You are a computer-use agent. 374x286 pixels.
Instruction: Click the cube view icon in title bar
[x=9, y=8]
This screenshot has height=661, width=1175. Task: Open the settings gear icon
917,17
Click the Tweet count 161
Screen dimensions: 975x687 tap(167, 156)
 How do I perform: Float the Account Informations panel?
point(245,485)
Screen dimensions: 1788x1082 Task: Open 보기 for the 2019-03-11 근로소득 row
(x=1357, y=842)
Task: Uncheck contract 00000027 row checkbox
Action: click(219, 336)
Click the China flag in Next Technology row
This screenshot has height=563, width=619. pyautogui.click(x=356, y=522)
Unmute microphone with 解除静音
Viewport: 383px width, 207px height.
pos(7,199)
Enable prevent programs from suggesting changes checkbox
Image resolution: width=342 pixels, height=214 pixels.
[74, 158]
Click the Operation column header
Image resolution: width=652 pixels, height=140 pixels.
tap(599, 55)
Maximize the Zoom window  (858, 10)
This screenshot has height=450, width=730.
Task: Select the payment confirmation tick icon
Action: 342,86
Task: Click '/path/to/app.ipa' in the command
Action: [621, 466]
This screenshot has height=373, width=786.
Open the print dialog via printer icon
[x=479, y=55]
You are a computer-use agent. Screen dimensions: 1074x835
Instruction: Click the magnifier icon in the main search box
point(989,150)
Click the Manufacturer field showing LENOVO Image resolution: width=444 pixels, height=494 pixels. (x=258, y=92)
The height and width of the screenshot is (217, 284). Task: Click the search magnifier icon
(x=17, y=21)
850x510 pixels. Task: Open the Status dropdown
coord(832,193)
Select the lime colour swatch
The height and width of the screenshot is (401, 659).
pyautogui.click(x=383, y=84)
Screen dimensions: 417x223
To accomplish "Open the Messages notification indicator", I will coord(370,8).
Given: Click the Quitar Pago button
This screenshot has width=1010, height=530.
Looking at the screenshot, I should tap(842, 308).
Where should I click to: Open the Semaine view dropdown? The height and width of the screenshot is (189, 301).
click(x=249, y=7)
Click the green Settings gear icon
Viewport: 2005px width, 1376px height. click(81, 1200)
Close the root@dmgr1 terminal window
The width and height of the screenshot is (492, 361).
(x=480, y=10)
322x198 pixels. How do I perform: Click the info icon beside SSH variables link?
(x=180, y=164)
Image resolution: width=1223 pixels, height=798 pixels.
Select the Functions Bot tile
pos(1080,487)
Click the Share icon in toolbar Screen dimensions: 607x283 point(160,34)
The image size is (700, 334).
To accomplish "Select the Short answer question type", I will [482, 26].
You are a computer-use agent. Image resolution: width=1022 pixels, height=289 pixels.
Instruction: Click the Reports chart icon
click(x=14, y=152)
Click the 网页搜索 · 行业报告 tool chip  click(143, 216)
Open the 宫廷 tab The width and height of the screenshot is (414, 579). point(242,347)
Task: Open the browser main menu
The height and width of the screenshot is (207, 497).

* _Task statement_:
Can you transcribe every line of the listing above, character for character?

* _Exercise output_:
You are a computer-use agent. 374x286 pixels.
Instruction: Click the cube view icon in title bar
[x=9, y=8]
This screenshot has height=661, width=1175. Task: Open the settings gear icon
917,17
Click the Tweet count 161
Screen dimensions: 975x687 tap(167, 156)
 How do I perform: Float the Account Informations panel?
point(245,485)
Screen dimensions: 1788x1082 Task: Open 보기 for the 2019-03-11 근로소득 row
(x=1357, y=842)
Task: Uncheck contract 00000027 row checkbox
Action: click(219, 336)
Click the China flag in Next Technology row
This screenshot has height=563, width=619. pyautogui.click(x=356, y=522)
Unmute microphone with 解除静音
Viewport: 383px width, 207px height.
pos(7,199)
Enable prevent programs from suggesting changes checkbox
Image resolution: width=342 pixels, height=214 pixels.
[74, 158]
Click the Operation column header
Image resolution: width=652 pixels, height=140 pixels.
tap(599, 55)
Maximize the Zoom window  (858, 10)
This screenshot has height=450, width=730.
Task: Select the payment confirmation tick icon
Action: 342,86
Task: Click '/path/to/app.ipa' in the command
Action: [621, 466]
This screenshot has height=373, width=786.
Open the print dialog via printer icon
[x=479, y=55]
You are a computer-use agent. Screen dimensions: 1074x835
Instruction: Click the magnifier icon in the main search box
point(989,150)
Click the Manufacturer field showing LENOVO Image resolution: width=444 pixels, height=494 pixels. (x=258, y=92)
The height and width of the screenshot is (217, 284). Task: Click the search magnifier icon
(x=17, y=21)
850x510 pixels. Task: Open the Status dropdown
coord(832,193)
Select the lime colour swatch
The height and width of the screenshot is (401, 659).
pyautogui.click(x=383, y=84)
Screen dimensions: 417x223
To accomplish "Open the Messages notification indicator", I will coord(370,8).
Given: Click the Quitar Pago button
This screenshot has width=1010, height=530.
Looking at the screenshot, I should tap(842, 308).
Where should I click to: Open the Semaine view dropdown? The height and width of the screenshot is (189, 301).
click(x=249, y=7)
Click the green Settings gear icon
Viewport: 2005px width, 1376px height. click(81, 1200)
Close the root@dmgr1 terminal window
The width and height of the screenshot is (492, 361).
(x=480, y=10)
322x198 pixels. How do I perform: Click the info icon beside SSH variables link?
(x=180, y=164)
Image resolution: width=1223 pixels, height=798 pixels.
Select the Functions Bot tile
pos(1080,487)
Click the Share icon in toolbar Screen dimensions: 607x283 point(160,34)
The image size is (700, 334).
To accomplish "Select the Short answer question type", I will [482, 26].
You are a computer-use agent. Image resolution: width=1022 pixels, height=289 pixels.
Instruction: Click the Reports chart icon
click(x=14, y=152)
Click the 网页搜索 · 行业报告 tool chip  click(143, 216)
Open the 宫廷 tab The width and height of the screenshot is (414, 579). point(242,347)
Task: Open the browser main menu
The height and width of the screenshot is (207, 497).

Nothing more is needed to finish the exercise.